• **WHAT THE EXERCISE ASKS**
Continue the passage on salivary cortisol measurement from the point where it stops.

• **SELECTED PASSAGE**
----------
Introduction

Technical advances that have enabled salivary cortisol measurement have revolutionized research on sources of inter- and intra-individual differences in the reactivity and regulation of the hypothalamic–pituitary–adrenal (HPA) axis. Since the 1980s, thousands of publications have integrated salivary cortisol measurement across multiple disciplines and species. One pattern of note in the research literature, however, is that the substantive findings have not always been consistent across studies or between laboratories. Several possible explanations include variation between laboratories in saliva sample collection [1], sample integrity [2], participant noncompliance for collection timing [3], the number/frequency of samplings [4], specimen handling/transport [5], metrics applied to represent HPA axis (re)activity [6], and various analytic strategies [7,8,9,10,11]. Here we rigorously examine an alternative possibility—that variation in the performance of assays between laboratories contributes unsystematic error in salivary cortisol measurements. Accurate measures of cortisol levels assessed in saliva are important because they constitute the elementary components in the computation of several indices (area under the curve, cortisol awakening response, cortisol diurnal slope, latent trait cortisol) that are widely applied in psychopathology research to operationalize individual differences in the activity of the HPA axis.

Main text

The first generation of salivary cortisol assays (predominantly pre-1990s), were idiosyncratic off-label, in-house modifications of commercially available serum-based immunoassays. In the late 1990s, enzyme immunoassays made specifically for saliva became commercially available. These assays substantially improved the lower limits of sensitivity, reduced (eight to tenfold) the saliva test volumes, eliminated the need to use substances in the mouth to stimulate saliva flow [12], and enabled “standardization” of assay protocols across laboratories.
----------
• **DATA**
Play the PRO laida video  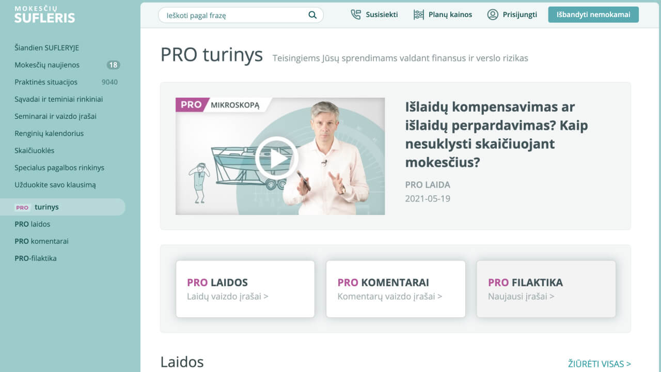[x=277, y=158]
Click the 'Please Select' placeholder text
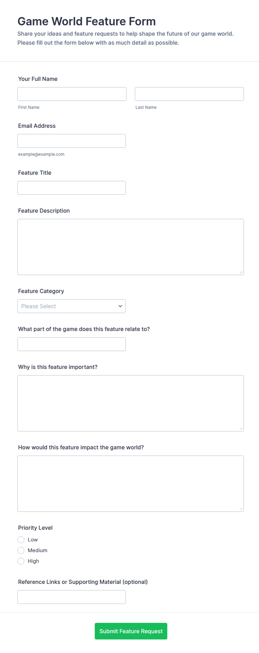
----------
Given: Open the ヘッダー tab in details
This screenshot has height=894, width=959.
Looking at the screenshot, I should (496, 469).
----------
• **EXERCISE OUTPUT**
Common metrics used to determine whether immunoassay results are reliable and precise include intra-assay precision (i.e., comparisons between results of the same sample assayed in duplicate) and inter-assay precision (i.e., comparison of results across assay runs). The scientific community recommendations [13, 14] provide guidelines that, on average, intra- and inter-assay precision, represented by the coefficient of variation (CV), should be less than 10 and 15%, respectively.

Multiple metrics are also used to determine whether an immunoassay is valid. Within each salivary cortisol assay, multiple standards (used to create a standard curve) and controls (i.e., samples with externally validated concentrations) are tested. The standard curve is used to translate idiosyncratic measurement units from laboratory reading equipment (i.e. optical density) into standard concentration/volume units (e.g., µg/dL or nmol/L) to allow comparison of assay results between studies and laboratories. The inclusion of controls serves as a validity check for each assay’s standard curve and can be used to evaluate inter-assay precision.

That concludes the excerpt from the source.